Data extract »
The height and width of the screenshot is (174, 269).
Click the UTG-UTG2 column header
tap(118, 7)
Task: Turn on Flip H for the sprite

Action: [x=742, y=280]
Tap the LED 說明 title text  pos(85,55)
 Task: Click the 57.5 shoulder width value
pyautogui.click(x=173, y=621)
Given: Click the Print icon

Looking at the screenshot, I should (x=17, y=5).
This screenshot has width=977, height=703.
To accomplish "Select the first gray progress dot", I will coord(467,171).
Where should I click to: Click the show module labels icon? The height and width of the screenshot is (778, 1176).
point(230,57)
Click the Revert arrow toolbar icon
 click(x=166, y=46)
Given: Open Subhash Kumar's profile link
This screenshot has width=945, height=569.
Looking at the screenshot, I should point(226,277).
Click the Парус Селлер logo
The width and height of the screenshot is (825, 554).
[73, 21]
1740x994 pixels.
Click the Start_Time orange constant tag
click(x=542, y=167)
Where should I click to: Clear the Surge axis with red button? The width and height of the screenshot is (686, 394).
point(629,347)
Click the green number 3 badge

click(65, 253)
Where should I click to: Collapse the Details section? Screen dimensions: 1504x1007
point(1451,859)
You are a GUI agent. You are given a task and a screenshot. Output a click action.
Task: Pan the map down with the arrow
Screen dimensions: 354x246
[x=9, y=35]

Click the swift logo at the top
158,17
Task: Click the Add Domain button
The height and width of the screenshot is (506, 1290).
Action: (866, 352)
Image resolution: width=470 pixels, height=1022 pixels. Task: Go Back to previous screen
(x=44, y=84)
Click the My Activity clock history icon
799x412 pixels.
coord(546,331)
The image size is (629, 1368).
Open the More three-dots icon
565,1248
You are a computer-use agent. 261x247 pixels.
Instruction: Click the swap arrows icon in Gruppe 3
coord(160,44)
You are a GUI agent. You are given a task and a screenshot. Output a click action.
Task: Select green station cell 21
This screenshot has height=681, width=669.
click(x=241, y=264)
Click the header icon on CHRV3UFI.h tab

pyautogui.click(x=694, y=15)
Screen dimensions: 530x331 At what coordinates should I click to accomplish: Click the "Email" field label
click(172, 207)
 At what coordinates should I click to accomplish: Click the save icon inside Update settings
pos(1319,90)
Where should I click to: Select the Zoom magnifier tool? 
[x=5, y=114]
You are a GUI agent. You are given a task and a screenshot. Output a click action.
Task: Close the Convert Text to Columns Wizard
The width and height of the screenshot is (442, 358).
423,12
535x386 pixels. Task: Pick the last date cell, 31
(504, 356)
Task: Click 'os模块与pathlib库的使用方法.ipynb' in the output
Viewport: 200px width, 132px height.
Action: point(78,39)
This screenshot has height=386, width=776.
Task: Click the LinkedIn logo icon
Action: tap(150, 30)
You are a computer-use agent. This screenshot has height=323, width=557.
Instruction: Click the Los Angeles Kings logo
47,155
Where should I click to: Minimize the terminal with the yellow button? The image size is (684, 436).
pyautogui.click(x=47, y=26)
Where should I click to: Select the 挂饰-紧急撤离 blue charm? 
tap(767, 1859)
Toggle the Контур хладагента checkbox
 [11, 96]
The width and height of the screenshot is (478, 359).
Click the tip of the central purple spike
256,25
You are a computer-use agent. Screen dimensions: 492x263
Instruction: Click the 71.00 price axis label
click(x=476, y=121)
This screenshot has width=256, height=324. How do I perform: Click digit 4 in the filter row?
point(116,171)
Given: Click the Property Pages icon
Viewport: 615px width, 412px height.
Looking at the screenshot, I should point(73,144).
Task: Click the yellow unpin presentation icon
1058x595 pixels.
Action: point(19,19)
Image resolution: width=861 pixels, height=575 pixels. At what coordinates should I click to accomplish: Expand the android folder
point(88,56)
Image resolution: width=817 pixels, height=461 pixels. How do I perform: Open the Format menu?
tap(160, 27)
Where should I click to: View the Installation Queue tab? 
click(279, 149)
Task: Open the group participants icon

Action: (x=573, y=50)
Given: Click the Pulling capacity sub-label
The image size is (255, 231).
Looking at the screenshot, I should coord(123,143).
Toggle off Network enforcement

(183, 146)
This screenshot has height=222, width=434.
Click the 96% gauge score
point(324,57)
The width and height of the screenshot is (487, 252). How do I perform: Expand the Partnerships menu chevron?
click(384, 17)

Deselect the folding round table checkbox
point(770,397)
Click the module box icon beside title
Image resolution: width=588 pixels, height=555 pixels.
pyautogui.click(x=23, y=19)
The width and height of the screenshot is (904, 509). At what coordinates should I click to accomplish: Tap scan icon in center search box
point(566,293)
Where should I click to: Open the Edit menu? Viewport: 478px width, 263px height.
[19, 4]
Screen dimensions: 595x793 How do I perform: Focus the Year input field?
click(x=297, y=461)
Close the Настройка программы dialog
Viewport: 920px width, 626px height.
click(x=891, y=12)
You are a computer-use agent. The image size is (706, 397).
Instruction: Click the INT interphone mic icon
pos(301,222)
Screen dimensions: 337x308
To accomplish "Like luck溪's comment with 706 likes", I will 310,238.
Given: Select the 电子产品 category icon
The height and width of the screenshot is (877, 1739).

Work to complete »
Your answer must be the data above, copied exactly from its first line through the line containing "This screenshot has width=977, height=703.", and nothing more.

Answer for this exercise »
The height and width of the screenshot is (174, 269).
Click the UTG-UTG2 column header
tap(118, 7)
Task: Turn on Flip H for the sprite

Action: [x=742, y=280]
Tap the LED 說明 title text  pos(85,55)
 Task: Click the 57.5 shoulder width value
pyautogui.click(x=173, y=621)
Given: Click the Print icon

Looking at the screenshot, I should (x=17, y=5).
This screenshot has width=977, height=703.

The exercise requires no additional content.